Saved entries
####

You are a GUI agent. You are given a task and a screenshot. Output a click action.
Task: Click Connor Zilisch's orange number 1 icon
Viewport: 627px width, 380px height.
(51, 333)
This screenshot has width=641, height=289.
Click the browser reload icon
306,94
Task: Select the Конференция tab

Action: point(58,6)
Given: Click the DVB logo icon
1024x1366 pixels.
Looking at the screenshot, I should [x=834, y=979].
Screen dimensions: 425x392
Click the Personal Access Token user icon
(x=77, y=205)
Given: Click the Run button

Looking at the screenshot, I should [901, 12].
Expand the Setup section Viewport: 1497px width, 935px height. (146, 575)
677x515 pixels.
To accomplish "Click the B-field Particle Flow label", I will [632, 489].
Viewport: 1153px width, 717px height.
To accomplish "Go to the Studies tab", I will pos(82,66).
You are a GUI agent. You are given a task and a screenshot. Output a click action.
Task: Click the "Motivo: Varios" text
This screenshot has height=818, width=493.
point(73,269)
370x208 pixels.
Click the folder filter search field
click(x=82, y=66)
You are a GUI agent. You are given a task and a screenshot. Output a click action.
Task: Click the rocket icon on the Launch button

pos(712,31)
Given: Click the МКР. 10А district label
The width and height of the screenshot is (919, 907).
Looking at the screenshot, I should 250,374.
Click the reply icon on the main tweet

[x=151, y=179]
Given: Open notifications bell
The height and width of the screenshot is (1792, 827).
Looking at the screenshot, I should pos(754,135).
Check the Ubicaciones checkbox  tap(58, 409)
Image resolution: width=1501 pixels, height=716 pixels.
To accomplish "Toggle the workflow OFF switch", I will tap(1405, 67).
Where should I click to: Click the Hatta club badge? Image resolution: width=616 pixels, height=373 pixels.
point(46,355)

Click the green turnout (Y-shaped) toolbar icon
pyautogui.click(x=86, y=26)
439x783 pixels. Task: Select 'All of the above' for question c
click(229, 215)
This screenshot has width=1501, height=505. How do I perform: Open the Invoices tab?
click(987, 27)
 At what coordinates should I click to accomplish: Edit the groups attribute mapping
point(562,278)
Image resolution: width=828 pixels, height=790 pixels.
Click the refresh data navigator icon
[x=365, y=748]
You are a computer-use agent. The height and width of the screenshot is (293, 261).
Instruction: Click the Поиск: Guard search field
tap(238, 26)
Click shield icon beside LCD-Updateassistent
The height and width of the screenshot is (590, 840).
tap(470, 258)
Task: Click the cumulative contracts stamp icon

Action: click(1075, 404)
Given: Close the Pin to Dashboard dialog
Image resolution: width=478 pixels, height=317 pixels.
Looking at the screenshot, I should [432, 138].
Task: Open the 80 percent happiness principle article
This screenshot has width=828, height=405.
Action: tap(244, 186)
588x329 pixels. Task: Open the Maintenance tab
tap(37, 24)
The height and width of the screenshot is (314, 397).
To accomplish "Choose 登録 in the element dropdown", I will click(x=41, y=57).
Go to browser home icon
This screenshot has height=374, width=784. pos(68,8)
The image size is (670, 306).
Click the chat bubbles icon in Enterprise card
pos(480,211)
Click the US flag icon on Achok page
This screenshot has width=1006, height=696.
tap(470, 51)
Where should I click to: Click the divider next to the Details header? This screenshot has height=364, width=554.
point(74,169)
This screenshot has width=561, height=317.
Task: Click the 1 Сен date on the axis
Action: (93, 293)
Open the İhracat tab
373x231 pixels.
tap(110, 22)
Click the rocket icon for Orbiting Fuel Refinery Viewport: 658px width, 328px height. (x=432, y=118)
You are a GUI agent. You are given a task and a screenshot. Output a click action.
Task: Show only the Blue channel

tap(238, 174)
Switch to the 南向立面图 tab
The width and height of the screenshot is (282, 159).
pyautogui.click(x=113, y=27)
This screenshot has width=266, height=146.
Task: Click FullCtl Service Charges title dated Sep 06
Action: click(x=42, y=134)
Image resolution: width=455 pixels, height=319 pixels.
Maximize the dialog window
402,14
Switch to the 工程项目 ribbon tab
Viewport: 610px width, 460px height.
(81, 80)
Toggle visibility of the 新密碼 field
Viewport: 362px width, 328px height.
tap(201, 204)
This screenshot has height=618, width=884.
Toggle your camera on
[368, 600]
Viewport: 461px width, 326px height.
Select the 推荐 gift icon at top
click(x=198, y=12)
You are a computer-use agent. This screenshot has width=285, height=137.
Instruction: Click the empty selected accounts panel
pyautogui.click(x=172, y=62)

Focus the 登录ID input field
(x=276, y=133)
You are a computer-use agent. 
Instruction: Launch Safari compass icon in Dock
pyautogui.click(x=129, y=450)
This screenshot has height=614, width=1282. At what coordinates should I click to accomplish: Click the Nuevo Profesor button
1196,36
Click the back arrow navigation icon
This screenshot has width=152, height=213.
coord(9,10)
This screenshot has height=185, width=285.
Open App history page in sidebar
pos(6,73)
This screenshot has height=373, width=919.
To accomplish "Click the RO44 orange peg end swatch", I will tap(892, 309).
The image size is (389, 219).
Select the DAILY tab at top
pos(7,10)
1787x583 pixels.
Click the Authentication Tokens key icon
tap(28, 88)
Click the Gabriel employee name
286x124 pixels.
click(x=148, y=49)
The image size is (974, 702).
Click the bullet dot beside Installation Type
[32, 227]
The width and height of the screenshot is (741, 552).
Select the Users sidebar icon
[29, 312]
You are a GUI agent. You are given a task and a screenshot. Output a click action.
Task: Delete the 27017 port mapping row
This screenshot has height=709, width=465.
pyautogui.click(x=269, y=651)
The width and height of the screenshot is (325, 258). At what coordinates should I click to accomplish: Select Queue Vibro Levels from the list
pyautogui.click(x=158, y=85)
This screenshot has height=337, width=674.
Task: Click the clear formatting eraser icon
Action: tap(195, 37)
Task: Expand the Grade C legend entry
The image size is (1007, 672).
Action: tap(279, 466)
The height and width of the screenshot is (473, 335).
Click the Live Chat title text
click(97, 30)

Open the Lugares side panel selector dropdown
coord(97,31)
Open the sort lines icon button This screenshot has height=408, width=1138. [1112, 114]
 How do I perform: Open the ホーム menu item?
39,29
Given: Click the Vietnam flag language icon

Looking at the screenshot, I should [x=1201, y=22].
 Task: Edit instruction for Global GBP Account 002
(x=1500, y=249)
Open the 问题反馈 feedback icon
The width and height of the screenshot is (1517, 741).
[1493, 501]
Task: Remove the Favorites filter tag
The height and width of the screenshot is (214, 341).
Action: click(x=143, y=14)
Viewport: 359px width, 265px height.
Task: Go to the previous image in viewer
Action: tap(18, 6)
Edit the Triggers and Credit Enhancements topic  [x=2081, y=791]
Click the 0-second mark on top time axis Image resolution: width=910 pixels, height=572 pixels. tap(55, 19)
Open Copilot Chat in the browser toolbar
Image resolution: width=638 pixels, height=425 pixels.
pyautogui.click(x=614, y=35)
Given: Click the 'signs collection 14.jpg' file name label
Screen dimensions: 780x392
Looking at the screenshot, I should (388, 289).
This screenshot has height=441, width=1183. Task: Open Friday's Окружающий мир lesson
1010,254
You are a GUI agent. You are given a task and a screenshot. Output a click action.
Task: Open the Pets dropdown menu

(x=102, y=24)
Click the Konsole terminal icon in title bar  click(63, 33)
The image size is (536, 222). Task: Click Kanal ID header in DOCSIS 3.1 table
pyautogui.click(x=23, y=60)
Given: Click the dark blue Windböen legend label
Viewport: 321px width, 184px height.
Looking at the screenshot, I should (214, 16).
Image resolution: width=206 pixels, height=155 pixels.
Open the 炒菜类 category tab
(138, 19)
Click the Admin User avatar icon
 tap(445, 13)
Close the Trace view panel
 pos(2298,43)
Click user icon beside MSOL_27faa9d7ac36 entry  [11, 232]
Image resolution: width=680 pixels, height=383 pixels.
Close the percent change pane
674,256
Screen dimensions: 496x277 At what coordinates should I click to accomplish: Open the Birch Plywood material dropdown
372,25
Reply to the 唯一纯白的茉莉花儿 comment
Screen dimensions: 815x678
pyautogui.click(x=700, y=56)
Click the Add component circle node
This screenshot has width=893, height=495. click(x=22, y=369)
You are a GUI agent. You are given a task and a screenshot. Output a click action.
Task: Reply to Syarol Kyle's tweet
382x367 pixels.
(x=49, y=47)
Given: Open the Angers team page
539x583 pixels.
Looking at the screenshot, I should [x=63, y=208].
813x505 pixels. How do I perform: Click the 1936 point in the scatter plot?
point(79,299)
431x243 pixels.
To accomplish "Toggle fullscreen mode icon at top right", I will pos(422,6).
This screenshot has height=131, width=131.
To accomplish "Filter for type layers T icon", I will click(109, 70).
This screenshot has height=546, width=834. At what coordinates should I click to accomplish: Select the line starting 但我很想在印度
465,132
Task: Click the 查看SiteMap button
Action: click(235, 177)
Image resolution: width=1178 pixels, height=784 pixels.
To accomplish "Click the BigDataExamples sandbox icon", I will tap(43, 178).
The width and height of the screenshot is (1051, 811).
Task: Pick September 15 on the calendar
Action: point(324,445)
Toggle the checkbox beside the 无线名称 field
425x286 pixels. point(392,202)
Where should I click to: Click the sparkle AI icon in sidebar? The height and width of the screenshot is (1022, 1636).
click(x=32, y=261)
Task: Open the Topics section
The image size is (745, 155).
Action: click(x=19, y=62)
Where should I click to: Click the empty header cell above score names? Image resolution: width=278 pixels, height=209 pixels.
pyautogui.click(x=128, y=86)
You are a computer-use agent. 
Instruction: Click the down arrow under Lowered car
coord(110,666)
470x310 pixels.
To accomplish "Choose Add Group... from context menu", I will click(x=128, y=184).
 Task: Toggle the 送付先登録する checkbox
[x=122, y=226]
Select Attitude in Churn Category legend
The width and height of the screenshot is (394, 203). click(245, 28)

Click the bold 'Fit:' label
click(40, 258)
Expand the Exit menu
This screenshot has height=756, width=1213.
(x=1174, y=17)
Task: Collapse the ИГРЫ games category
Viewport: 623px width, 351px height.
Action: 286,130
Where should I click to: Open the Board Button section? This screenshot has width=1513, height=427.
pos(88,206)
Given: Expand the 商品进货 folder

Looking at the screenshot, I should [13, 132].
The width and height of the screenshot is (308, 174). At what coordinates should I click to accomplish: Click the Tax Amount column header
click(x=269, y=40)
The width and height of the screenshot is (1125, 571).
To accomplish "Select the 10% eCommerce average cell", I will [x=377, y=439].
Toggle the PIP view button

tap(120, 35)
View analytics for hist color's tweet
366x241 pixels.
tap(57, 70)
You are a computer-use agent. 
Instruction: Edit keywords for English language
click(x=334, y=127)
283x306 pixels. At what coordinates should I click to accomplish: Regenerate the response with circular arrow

####

YOUR TASK
Collect every line above that contains the word "orange".

EXERCISE RESPONSE
Task: Click Connor Zilisch's orange number 1 icon
To accomplish "Click the RO44 orange peg end swatch", I will tap(892, 309).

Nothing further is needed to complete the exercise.